_Task description_: Read the records and gather each line that includes "agentes".

= Beginning of Section =

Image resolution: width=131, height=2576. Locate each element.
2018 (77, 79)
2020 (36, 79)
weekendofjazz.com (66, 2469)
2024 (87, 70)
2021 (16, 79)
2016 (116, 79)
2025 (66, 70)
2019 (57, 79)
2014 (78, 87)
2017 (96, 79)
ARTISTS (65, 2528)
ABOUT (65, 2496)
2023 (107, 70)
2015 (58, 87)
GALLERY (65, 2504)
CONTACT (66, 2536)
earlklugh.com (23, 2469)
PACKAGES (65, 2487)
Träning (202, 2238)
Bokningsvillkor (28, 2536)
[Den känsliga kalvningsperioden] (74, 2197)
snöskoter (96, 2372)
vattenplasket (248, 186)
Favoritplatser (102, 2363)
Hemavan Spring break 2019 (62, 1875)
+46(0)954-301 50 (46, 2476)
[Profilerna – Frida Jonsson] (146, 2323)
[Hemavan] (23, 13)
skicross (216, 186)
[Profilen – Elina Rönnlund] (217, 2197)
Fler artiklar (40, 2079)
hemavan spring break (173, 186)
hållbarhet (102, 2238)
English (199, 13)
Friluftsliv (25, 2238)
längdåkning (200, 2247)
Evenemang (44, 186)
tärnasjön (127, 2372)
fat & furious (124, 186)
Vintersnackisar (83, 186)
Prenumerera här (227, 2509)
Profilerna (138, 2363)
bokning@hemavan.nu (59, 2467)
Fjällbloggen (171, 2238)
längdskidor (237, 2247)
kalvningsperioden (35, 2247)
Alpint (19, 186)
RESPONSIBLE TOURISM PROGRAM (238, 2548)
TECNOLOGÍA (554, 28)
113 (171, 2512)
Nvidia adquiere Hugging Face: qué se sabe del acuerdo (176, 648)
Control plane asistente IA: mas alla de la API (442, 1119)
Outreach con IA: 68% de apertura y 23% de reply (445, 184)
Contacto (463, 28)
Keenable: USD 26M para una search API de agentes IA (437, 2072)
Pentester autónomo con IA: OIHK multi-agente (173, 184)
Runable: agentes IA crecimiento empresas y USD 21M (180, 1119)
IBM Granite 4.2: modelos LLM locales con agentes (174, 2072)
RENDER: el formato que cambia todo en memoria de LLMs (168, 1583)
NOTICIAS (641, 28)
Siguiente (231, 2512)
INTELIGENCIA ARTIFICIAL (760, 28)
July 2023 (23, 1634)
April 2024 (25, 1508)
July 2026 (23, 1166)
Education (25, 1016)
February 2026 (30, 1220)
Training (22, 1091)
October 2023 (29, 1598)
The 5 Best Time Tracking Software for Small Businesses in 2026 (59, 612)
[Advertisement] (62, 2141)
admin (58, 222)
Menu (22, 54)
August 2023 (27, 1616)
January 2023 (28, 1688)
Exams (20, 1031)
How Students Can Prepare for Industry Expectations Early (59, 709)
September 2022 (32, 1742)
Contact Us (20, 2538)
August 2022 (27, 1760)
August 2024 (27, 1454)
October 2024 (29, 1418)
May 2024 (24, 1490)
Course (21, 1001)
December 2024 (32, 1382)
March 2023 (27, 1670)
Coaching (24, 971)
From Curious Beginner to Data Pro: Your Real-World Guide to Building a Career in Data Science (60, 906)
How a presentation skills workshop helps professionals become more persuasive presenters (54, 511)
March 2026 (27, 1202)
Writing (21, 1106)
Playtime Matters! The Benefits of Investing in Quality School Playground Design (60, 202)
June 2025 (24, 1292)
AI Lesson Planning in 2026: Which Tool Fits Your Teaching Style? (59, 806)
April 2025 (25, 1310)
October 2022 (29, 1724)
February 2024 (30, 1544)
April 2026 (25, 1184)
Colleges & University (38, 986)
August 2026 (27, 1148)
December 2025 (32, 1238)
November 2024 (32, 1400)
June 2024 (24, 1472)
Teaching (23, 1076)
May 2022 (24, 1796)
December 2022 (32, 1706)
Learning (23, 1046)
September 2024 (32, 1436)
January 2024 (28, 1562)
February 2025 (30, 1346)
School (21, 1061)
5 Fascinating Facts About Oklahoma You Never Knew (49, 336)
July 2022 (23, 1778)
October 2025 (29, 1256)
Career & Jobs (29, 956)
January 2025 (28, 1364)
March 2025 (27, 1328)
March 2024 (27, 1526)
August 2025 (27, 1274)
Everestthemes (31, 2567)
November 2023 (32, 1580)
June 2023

= End of Section =

_Exercise solution_:
Keenable: USD 26M para una search API de agentes IA (437, 2072)
Runable: agentes IA crecimiento empresas y USD 21M (180, 1119)
IBM Granite 4.2: modelos LLM locales con agentes (174, 2072)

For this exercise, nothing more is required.